Tuesday, July 24, 2007

Reject Dissidents by Vodafone

Vodafone Group Plc investors backed company executives and rejected a plan by a money manager to spin off Vodafone's stake in Verizon Wireless and sell bonds to return cash to shareholders.

The four proposals made by Efficient Capital Structures were all rejected by more than 90 percent of shareholders at the company's annual meeting at the Queen Elizabeth II Conference Centre in London today. Newbury, England-based Vodafone, the world's biggest mobile-phone company, had opposed the plans.

The votes lend support to Vodafone Chief Executive Officer Arun Sarin, who last year faced opposition from investors representing 9.5 percent of shares voted. Sarin's focus on emerging markets, with acquisitions in India and Turkey, as well as cost cuts in developed countries helped Vodafone increase subscribers last quarter by 4.1 percent.

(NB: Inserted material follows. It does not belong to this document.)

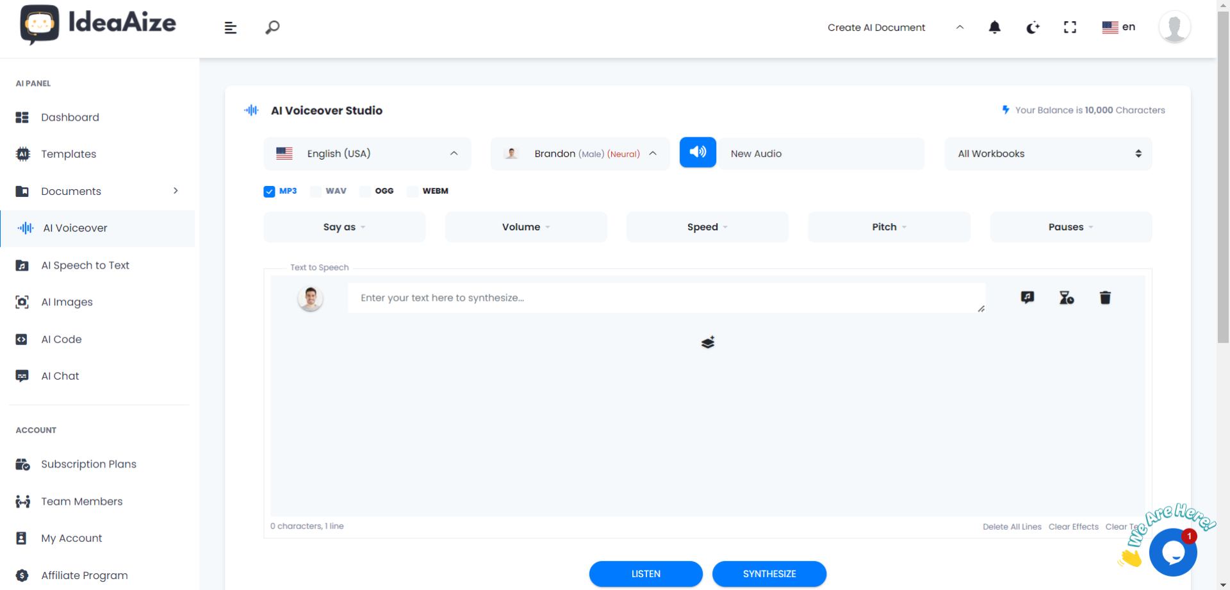Open the English (USA) language dropdown

point(367,153)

``It's good that management is under scrutiny,'' Philippe Kiewiet de Jonge, who holds Vodafone shares in a $150 million telecommunications fund at ABN Amro Asset Management, said before voting results were released. Efficient Capital is ``getting ahead of themselves. They are asking for too much.''

Vodafone shares fell 2.4 pence, or 1.5 percent, to 158.2 pence at 2:56 p.m. in London. The shares have risen 14 percent this year, making them the second-best performers in the 20- member Bloomberg Europe Telecommunication Service Index.

Different Views

``There is a complete coincidence of interest between ECS and the board,'' Vodafone Chairman John Bond told reporters after the meeting. ``We both want the stake to maximize the value for our shareholders. The differences of view are on the method.''

Efficient Capital, which holds about 200,000 Vodafone shares, last month proposed four resolutions it said would add 17 billion pounds ($35 billion) to 38 billion pounds of value.

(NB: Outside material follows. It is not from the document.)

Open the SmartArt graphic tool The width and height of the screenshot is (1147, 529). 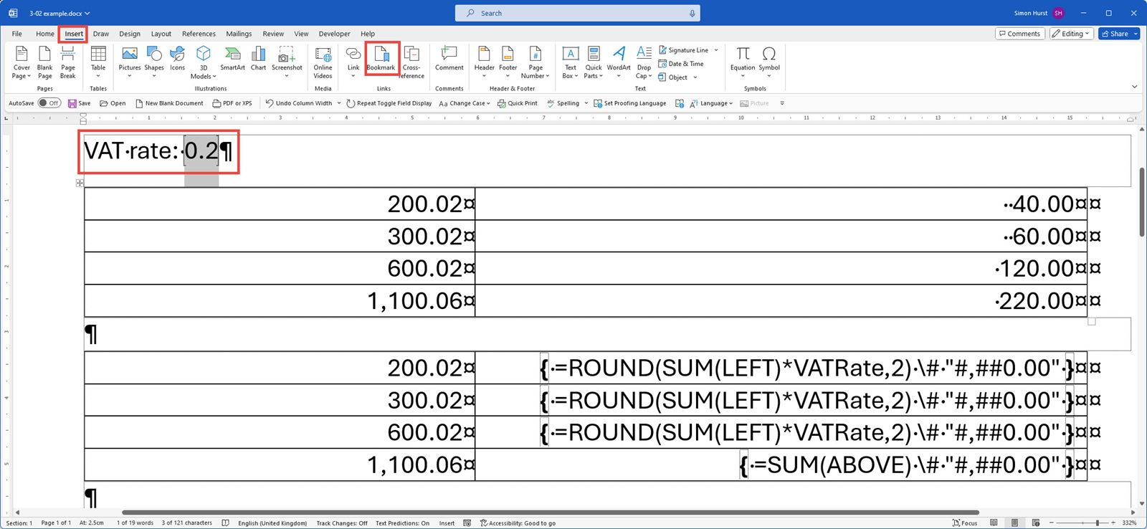232,58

The firm, which is backed by former Marconi Plc executive John Mayo, asked investors to vote to spin off Vodafone's 45 percent stake in U.S. mobile-phone carrier Verizon Wireless and to sell bonds. New York-based Verizon Communications Inc. owns the remaining 55 percent.

At the meeting, 93.2 percent of shareholders voted against spinning off the stake in Verizon Wireless, and 94.8 percent rejected a proposal to sell bonds.

ABN's Kiewiet de Jonge said Vodafone probably wants to hold onto the Verizon stake because the company expects a few more years of growth at the wireless carrier.

`Performing Well'

``I'm not sure asking Vodafone to sell Verizon is a good idea,'' he said. ``Verizon Wireless is still performing well.''

Sarin told reporters that Verizon Wireless's revenue and profits are ``still growing solid double digits''

``We're comfortable that we have a reasonable window where we can maximize the value,'' Sarin said today.

Efficient Capital Chairman Glenn Cooper, who said he met with 65 investors about the resolutions, said the efforts were a victory.

``We weren't really in the business of getting votes,'' Cooper said in an interview after the meeting. ``What we wanted to do is force change at Vodafone. The position on the Verizon Wireless stake will be dealt with over the next few months.'' He declined to explain how it will be dealt with or elaborate.

Efficient Capital's resolutions on the spinoff and bond sale required 50 percent support to be passed. The firm also put forward two special resolutions, which required 75 percent approval to be passed. One would have given shareholders the right to direct the board by means of an ordinary resolution. The other would have limited the company's ability to make acquisitions.

Company Rejection

Vodafone rejected all of Efficient Capital's proposals, saying they would undermine the company's ability to maximize the value in Verizon and to invest in the business.

Efficient Capital is owned by a group of investors including Mayo, Cooper and Rupert Darwall. Mayo's Beehive Capital LLP is a shareholder in Efficient Capital.

In April 2006, Sarin reorganized Vodafone into three units covering Europe, emerging markets and new technology. Sarin, 52, outlined a five-point strategy about two months later to reduce costs and increase growth.

As part of that strategy, Vodafone bought Turkey's Telsim Mobil Telekomunikasyon Hizmetleri AS for $4.55 billion in 2006 and bought a stake in India's Hutchison Essar Ltd. for $10.7 billion in May. The company added 3.3 million new subscribers in India and Turkey in the quarter ended in June.

In total, Vodafone added 9.1 million subscribers in the quarter, bringing the total to 232 million.